Description: Black Heritage Voices is a conference dedicated to uniting professionals from Black communities working across the heritage sector, including archivists, researchers, audience engagement practitioners, community historians, heritage programmers and those in leadership roles.

This year’s theme centres on creole identities, hidden heritage and the after lives of empire, the stories that shaped Britain yet remain marginal, obscured, or selectively omitted from the national record.  By mapping creole worlds and the complex cultural exchanges that define African and Caribbean Diasporic experience, the conference interrogates how contemporary Britain continues to negotiate visibility, belonging and power.

We explore how these narratives intersect with neo-colonial realities, where old hierarchies reappear in new forms from funding structures to museological practices and how they shape whose histories are elevated, whose are overlooked and how heritage is framed for public consumption.  This lens opens critical conversations about cultural authorship, archival responsibility and the need to reimagine the structures that hold our histories.

Through sessions focusing on creativity, digital innovation, community-led practice and the politics of historical interpretation, Black Heritage Voices invites delegates to challenge dominant perspectives and contribute to a broader shift towards narratives that honour complexity, hybridity and lived experience.  The aim is not only to recover what has been forgotten, but to change the gaze, asserting Diasporic stories as central, not peripheral, to Britain’s past, present and future.

Speakers for Black Heritage Voices 2026:

Professor Verene A Shepherd, world-renowned historian and one of the Caribbean’s pre-eminent scholars and advocates for gender justice, racial equality and non-discrimination and reparations.  She is currently one of the three vice-chairs of the CARICOM Reparations Commission.

• _List of tasks_
**a.** Please repeat verbatim the part of the listing below that opens with the line containing "The width and height of the screenshot is (1372, 881)." and closes with the line containing "point(1548,546)".
**b.** Continue the conference description above from its last sentence.

• _Material supplied_
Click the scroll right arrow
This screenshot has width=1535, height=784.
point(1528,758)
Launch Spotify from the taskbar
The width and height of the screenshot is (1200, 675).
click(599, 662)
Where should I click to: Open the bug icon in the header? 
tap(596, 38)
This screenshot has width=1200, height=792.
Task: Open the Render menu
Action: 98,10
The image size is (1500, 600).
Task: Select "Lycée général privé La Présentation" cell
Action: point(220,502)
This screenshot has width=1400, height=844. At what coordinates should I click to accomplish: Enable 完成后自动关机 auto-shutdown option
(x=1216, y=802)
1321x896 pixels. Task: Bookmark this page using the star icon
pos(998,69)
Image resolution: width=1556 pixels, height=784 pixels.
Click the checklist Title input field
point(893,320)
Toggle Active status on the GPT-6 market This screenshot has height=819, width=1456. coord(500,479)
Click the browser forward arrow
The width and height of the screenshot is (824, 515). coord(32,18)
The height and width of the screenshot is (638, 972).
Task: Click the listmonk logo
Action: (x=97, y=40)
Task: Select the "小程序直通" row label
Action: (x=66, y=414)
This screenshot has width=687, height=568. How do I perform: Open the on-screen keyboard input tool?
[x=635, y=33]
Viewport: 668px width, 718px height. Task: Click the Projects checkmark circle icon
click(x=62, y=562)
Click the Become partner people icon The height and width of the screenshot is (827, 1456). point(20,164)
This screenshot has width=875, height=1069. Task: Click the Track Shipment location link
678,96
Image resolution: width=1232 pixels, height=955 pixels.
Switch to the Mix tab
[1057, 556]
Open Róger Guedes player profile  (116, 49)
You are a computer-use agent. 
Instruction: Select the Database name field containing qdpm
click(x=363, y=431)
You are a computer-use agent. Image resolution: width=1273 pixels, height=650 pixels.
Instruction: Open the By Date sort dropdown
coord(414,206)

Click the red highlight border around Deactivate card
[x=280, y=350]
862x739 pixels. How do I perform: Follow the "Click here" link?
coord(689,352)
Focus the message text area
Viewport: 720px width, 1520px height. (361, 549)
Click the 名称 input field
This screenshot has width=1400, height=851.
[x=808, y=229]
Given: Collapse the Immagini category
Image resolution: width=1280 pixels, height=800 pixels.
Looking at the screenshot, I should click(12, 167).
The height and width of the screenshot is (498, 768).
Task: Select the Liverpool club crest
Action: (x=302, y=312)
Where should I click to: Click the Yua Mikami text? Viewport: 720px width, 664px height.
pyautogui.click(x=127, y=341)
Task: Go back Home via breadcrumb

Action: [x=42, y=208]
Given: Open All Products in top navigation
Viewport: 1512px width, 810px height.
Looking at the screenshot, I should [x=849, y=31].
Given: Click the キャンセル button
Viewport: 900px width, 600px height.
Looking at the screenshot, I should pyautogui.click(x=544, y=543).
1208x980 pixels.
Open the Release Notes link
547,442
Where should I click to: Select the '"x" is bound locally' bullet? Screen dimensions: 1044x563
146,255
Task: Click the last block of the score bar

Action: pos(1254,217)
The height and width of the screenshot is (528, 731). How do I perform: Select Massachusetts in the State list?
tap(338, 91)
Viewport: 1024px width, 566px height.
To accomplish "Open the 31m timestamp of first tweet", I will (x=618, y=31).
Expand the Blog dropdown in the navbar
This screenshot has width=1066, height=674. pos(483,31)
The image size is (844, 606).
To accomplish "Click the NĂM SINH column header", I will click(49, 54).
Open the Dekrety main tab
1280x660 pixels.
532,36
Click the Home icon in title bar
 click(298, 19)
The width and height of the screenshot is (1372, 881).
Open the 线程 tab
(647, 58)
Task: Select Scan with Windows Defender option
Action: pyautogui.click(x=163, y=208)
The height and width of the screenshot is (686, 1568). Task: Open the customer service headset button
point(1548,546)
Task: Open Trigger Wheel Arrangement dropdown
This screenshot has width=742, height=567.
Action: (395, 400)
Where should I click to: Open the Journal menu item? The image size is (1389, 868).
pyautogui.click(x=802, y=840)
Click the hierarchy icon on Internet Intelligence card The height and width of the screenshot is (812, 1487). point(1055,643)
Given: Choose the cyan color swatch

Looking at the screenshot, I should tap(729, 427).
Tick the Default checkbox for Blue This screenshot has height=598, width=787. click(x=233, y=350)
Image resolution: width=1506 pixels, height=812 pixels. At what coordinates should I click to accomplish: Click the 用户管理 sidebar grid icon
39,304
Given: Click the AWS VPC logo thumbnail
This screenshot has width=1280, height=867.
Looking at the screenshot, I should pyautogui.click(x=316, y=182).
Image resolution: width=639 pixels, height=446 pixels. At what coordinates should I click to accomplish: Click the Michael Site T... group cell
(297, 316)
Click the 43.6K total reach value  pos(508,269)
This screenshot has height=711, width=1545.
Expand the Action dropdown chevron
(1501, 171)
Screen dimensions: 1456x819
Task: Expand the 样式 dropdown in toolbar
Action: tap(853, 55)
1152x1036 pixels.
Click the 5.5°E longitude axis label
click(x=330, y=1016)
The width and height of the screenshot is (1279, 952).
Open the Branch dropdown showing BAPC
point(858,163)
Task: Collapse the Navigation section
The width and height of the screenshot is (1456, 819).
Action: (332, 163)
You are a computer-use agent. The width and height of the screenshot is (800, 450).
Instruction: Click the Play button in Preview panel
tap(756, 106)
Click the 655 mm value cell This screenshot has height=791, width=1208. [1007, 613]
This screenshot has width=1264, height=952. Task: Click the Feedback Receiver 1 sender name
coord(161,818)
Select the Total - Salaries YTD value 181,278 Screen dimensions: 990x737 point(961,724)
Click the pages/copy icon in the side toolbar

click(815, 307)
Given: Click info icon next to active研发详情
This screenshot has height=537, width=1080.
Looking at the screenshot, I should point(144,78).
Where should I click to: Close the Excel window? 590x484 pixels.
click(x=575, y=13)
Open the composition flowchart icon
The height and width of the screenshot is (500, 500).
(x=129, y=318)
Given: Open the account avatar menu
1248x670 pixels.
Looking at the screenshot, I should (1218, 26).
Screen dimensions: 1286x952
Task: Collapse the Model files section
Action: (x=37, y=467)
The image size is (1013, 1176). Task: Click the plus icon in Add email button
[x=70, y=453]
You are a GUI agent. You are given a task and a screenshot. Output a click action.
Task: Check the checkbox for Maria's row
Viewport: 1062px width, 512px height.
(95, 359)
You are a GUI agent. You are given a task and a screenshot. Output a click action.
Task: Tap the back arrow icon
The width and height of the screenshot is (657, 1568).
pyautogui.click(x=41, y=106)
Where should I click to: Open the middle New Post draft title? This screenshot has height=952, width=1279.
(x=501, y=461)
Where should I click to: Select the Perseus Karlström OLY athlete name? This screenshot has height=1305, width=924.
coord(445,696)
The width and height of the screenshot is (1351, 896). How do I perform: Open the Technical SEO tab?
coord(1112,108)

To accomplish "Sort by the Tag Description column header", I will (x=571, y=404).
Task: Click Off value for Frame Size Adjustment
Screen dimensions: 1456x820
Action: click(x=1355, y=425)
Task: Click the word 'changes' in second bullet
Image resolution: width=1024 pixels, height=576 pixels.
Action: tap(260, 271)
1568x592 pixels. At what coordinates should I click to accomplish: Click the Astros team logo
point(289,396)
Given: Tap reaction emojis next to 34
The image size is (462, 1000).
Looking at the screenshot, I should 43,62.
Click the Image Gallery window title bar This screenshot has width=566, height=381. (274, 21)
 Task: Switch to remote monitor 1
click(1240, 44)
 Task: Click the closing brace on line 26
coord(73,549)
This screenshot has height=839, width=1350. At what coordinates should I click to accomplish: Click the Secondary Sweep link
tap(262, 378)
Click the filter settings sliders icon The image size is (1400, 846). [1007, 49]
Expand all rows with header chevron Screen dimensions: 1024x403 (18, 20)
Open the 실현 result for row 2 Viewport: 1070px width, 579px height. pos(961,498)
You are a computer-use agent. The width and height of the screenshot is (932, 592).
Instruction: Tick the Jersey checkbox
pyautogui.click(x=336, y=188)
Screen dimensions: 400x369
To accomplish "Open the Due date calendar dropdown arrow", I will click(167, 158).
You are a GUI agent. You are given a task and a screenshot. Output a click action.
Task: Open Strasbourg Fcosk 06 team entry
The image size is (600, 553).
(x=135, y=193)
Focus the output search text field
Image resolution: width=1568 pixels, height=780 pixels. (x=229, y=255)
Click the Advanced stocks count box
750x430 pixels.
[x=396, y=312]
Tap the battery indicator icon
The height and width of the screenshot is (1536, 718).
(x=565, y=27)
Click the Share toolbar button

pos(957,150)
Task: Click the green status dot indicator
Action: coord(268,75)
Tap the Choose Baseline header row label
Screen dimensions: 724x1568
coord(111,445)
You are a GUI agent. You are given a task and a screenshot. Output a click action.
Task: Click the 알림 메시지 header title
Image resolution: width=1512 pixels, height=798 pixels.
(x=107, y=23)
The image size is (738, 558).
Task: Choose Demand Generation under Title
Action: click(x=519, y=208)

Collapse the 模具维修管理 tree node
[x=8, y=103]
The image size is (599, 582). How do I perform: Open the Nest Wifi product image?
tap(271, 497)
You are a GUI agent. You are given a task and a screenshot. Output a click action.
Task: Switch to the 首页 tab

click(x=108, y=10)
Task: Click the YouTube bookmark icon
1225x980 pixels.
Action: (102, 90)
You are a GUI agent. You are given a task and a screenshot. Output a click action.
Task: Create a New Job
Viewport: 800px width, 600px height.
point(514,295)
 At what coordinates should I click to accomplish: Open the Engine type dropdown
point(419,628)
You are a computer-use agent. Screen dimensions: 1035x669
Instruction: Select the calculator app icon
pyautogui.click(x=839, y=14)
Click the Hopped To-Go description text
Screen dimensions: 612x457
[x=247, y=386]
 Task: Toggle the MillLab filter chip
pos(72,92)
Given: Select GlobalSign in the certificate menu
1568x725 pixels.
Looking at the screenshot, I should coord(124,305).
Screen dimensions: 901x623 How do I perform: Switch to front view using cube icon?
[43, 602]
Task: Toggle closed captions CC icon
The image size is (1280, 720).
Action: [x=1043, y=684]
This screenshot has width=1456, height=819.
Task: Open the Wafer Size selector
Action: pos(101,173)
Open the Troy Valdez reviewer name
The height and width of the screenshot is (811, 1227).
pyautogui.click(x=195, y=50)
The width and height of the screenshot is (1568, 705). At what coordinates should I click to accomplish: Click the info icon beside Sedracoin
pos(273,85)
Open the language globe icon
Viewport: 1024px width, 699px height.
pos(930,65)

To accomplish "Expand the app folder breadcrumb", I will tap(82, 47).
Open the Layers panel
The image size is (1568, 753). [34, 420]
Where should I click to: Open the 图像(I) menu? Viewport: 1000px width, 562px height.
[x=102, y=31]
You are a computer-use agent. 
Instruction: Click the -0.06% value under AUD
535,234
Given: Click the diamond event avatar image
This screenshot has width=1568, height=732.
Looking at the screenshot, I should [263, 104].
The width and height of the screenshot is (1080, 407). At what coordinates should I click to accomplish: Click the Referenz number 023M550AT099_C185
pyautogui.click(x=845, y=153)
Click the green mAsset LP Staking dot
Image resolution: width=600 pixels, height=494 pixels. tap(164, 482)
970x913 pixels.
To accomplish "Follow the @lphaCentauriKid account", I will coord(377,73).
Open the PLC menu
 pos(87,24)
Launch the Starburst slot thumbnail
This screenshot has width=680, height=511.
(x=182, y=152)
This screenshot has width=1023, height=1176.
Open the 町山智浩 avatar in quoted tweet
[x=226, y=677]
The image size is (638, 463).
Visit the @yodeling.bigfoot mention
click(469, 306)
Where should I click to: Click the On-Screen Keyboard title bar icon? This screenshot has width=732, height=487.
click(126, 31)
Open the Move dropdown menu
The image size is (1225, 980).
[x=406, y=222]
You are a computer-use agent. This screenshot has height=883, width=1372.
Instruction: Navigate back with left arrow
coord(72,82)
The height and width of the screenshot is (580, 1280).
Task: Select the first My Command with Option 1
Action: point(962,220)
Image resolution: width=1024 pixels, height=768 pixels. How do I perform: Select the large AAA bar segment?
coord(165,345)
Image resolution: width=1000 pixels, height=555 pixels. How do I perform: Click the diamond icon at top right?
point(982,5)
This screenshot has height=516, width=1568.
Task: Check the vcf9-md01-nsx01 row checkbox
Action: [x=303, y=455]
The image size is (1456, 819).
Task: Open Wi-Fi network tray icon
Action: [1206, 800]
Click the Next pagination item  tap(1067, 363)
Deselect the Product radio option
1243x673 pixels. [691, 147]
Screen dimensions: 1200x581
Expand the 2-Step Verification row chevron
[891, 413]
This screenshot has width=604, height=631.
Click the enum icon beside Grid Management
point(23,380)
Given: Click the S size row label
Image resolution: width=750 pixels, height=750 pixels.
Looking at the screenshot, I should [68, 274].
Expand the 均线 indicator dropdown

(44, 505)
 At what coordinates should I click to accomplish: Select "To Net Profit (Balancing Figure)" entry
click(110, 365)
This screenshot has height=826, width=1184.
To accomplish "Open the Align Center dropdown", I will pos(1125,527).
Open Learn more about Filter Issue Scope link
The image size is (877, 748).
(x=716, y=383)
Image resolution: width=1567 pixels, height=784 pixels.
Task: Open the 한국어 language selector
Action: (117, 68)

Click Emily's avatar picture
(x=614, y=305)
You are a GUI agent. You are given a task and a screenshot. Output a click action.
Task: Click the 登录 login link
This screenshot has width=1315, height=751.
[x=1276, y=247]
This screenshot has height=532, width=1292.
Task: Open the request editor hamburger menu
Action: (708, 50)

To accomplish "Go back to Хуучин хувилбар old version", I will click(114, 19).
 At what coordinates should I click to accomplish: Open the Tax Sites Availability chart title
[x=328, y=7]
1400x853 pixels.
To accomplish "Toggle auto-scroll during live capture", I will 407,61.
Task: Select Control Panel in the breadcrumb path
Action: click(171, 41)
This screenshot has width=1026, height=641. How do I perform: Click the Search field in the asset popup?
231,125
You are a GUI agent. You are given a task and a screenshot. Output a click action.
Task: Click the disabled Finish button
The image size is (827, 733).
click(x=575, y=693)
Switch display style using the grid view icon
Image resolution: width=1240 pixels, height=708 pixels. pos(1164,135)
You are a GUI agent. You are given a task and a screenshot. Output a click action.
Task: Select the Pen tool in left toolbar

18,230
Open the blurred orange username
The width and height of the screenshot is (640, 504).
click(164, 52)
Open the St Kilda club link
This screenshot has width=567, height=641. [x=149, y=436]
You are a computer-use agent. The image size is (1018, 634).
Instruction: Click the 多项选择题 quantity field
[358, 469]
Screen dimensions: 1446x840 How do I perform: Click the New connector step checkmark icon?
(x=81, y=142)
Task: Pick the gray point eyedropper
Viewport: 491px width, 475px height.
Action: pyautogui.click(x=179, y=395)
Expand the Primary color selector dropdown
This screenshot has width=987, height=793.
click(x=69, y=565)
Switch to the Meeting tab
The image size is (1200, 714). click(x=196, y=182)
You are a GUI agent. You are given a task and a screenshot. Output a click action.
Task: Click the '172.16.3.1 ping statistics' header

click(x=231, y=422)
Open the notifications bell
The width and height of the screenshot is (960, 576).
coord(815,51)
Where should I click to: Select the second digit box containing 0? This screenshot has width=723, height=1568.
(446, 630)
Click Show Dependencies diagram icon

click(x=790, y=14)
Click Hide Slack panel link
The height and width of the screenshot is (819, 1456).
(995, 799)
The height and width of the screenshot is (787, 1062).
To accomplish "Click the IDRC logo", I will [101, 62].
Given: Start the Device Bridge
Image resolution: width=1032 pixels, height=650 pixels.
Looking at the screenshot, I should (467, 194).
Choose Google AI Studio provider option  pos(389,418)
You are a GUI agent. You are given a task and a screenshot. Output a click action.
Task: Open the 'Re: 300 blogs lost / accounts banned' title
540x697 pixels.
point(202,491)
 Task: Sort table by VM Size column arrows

• _Answers given_
**a.**
The width and height of the screenshot is (1372, 881).
Open the 线程 tab
(647, 58)
Task: Select Scan with Windows Defender option
Action: pyautogui.click(x=163, y=208)
The height and width of the screenshot is (686, 1568). Task: Open the customer service headset button
point(1548,546)

**b.**
Dr Stella Dazie, Black British feminist and activist.  She is a founding member of the Organisation of Women of African and Asian Descent (OWAAD) and co-author of The Heart of the Race: Black Women’s Lives in Britain.

Dr Michael McMillan, playwright, artist, curator and scholar.  Known for the critically acclaimed The Front Room, his interdisciplinary practice centres around the praxis of ‘the creative process, ethnography, oral histories, material culture and performativity’.

Professor Stephen Small, a Professor in the Department of African Diaspora Studies at the University of California, Berkeley, where he has taught since 1995; and he is Director of the Institute for the Study of Societal Issues.  He is a faculty member of the Black Europe Summer School – a two-week programme in Amsterdam, founded and directed for Dr Kwame Nimako.  He earned his PhD in Sociology at the University of California, Berkeley (1989).  His most recent book is In the Shadows of the Big House. Twenty-First Century Antebellum Slave Cabins and Heritage Tourism in Louisiana, published by University Press of Mississippi, in June 2023.

Dr Bob Ramdhanie, festival director for Rapununi Music & Arts Festival.  He has worked in the UK arts for over 40 years, where he established the Handsworth Cultural Centre, the CAVE Arts Centre, Kakuma Dance Company and the cappella quintet Black Voices.  In 2011, Ramdhanie was awarded the 1st Arts and Cultural Entrepreneur Lifetime Achievement Award by the Drum Arts Centre and he was awarded an MBE in 2018 for his contribution to dance in the UK.

Professor Roshini Kempadoo, media artist, photographer and scholar.  She is Reader with CREAM (Centre for Research and Education in Arts and Media) at Westminster School of Arts, University of Westminster and is represented by Autograph ABP, London.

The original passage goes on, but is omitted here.